I can still remember that call from a past client who found mould in a basement bedroom asking what I was going to do about it. After reviewing the report and pics and a visit to the house it was evident that I could not see that area due to the stuff piled up to the ceiling at the time and even though it was noted in the report, client still called me. After sending client a date stamped copy of the before and after pics along with my note in the report client next question was what can client do about it.

Another time was a call for a foundation crack and water infiltration and again after sending client date stamped pics of that particular foundation corner, it was evident that no crack was visible at inspection. I never heard again from that client.

# 2 Another reason I take a lot of pics is that I don’t do onsite reports. I use the pics to complete the report in the office. My memory is good but sometimes short especially when doing multiple inspections same day so those pics are invaluable.

Most of those 100+ pics taken during most inspections would not be of interest for the client beside I don’t won’t client to have record of the home owner personal belongings.

I had a few occasion where the house was empty (no personal belongings) and clients asked provided them with the pics.

# 3 My E&O insurance broker (Hub International) just send me a ****[FONT=Verdana]*10 Best Practices for the Home Inspector *****which came directly from their Claims Team at Northbridge Insurance to reduce the potential for claims.[/FONT]
See #2 which reads [FONT=Verdana]Photographs during the inspection. A picture really does speak a thousand words. There can never be too many pictures.[/FONT]

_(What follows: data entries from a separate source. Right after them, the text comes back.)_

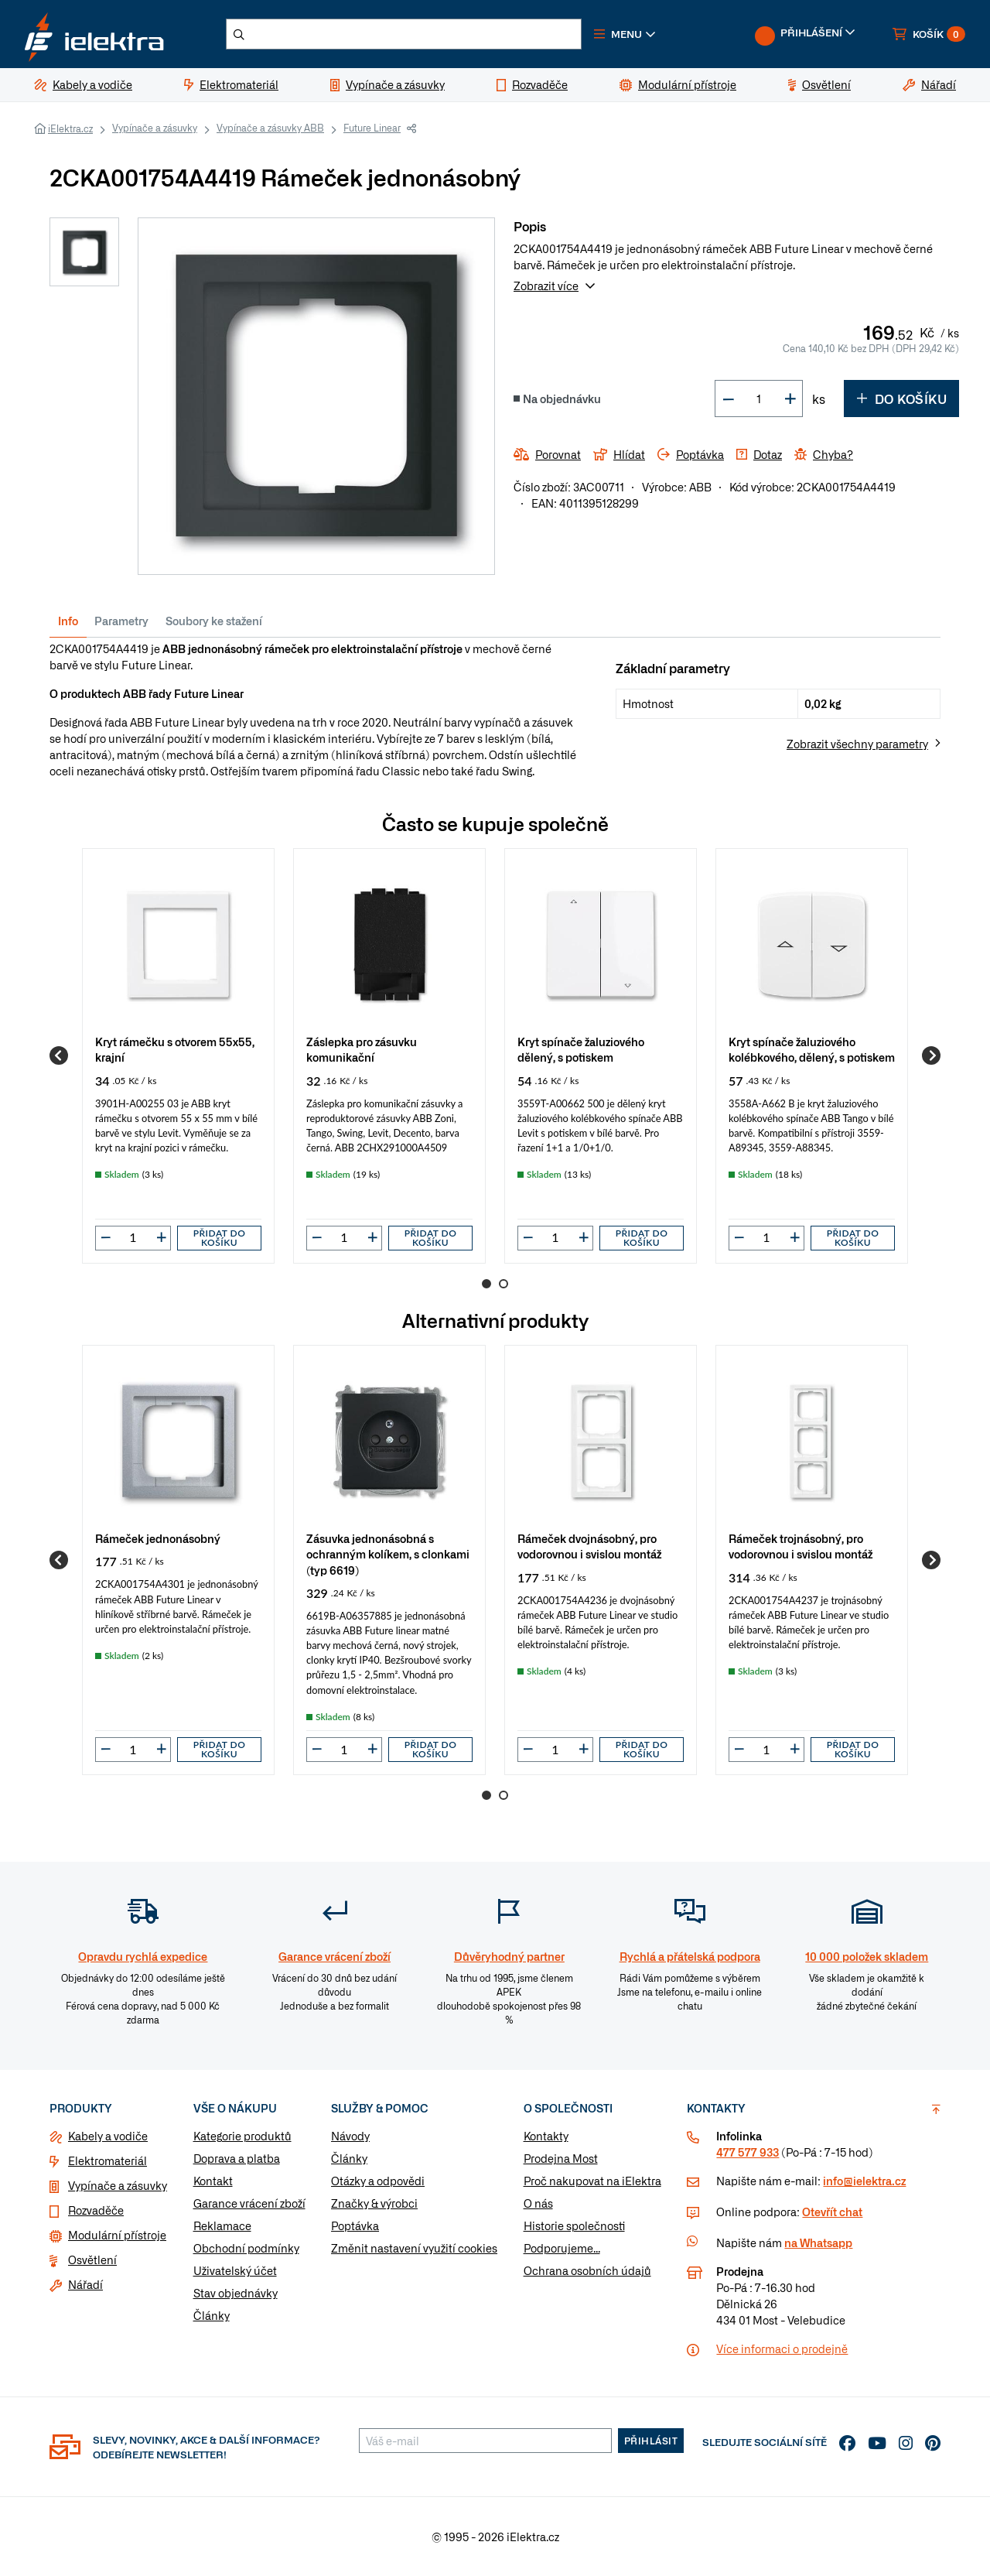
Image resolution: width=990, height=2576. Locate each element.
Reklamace (222, 2225)
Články (211, 2315)
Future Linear (372, 127)
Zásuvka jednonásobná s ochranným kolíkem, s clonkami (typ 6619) (387, 1553)
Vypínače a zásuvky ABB (270, 127)
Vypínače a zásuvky (154, 127)
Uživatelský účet (235, 2270)
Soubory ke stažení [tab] (214, 620)
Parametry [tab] (121, 620)
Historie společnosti (574, 2225)
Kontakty (546, 2136)
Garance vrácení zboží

This subject has been discussed on this board thousands of times. I take an average of 200 pictures per inspection, and the client gets them all, even when some are taken due to limited access and for my protection, lack of visual access, furniture, shelving, appliances, etc.

This is a no brainer. All pictures taken should be all disclosed to all involved in the RE transaction, even when only a few get on the reports. This should be directed to our InterNACHI attorney, Mark Cohen, to verify my point.


I may take a hundred and use 40. Those are in the report which the client already has. Sorry buyer, you got the report and pics have a nice day.